I, For One, Welcome Our New Self-Driving Overlords

From Climategate to Covid, Google neutered their once powerful search engine in service of a political narrative.

Since ChatGPT burst onto the scene 2½ years ago, Wall Street has wondered whether it was a major threat to Google’s search business. And with Alphabet Inc.’s stock now 25% off its highs, a Melius Research analyst is exploring that question with a bit more intensity.

Melius’s Ben Reitzes asked Monday whether Google is the next Kodak.

9 Replies to “I, For One, Welcome Our New Self-Driving Overlords”

  1. if Google search dies it will more likely because Google has prostituted its search algorithm in favour of advertisers. It is now pretty unreliable.

    Same for Amazon.

    Searching for products on either site has become bad.

    Searching either for for “100% merino cardigan” yields lots of things, but not many 100% merino cardigans

    1. Amazon’s search is so frustratingly bad, that I never use it until I’ve already DuckDuckGone to find the precise product I want and THEN type as specific a search as possible into Amazon … including model numbers and everything else possible.

      And then I usually just end up ordering the product direct from another vendor online as a result of my initial search.

      Yes, of course Amazon floods my searches with irrelevant crap … because that’s what their ChiCom sellers have PAID them to do.

  2. Start Fred said.

    Also, I haven’t used Google as my primary search engine in over a decade, since I learned how they suppress results. I only use it if I can’t find what I’m looking for by other means. Their reverse image search is still good though.

    1. In the 1980’s I adopted Google lonnnnngggg before the general public even knew who they were. They were BY FAR the best search engine available. I’ve been OFF Google for at least 30 years as they evidently hired the fully indoctrinated know-it-all leftist apparatchiks from across the planet (and made them all Googlaires).

  3. Some of the younger folks may not get how Kodak was a part of everyone’s life …

    https://www.forbes.com/sites/erikkain/2012/05/17/corporations-of-mass-destruction-eastman-kodak-operated-a-nuclear-reactor-with-weapons-grade-uranium-for-30-years/#

    X/Twitter will have their email available by summer this year, the current head of affairs at X/Twitter is busy atm..
    The plan to have an X search engine is still in the works, for now there are a few alternatives though I use Google image search daily, perhaps it’s worth having a look at the alternatives to that. One becomes accustomed to using “this” site and never even sees what else is available.
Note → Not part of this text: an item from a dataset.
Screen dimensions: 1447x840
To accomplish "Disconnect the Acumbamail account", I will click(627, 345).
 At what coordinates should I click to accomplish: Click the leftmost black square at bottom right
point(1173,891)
  4. google search requires extra precision to get past the near misses.
    and the barn doors. its junk piled high with more junk.
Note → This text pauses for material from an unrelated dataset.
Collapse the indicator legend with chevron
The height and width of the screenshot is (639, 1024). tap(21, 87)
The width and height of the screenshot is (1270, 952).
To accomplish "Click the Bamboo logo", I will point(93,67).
  5. Not much of a user or fan of Google, but I can’t quite wrap my head around how LLM’s and their consistently confidently wrong answers have become the latest fascination. They’re a financial black hole for a garbage product that’s getting worse, not better. Of course, this is all brought to you by the same people who brought you cryptocurrency and NFT’s. The only benefactor appears to be chipset manufacturers. Maybe I’ve just answered my own question…

  6. Both Google and DuckDuckGo are horrid. Especially Google! Musk has a golden opportunity here to create a search engine that actually gives people what they’re looking for. I know – so crazy an idea it might actually work, right?!?!

  7. When they want to bury something, they do it well. Years ago I wrote a column about how the California Air Resources Board (CARB) refused a Ford Motors proposal to re-write emissions laws. Ford’s research had shown they could reduce lifetime regulated emissions across the product line, if the initial emission target was rolled back slightly. They could reduce costs AND reduce emissions over the 2/3 to 3/4 of a vehicle’s life span that was not under the emissions warranty period. CARB rejected the idea solely on the basis that it would appear that the automaker was influencing legislation. You used to be able to find the original story using Google. Not any more. I also did one on the folly of Ontario shutting down coal plants based on “particulates”, simply by using the province’s own published figures on Ontario air quality, and particulate sources by region. Not nearly as easy to find, now.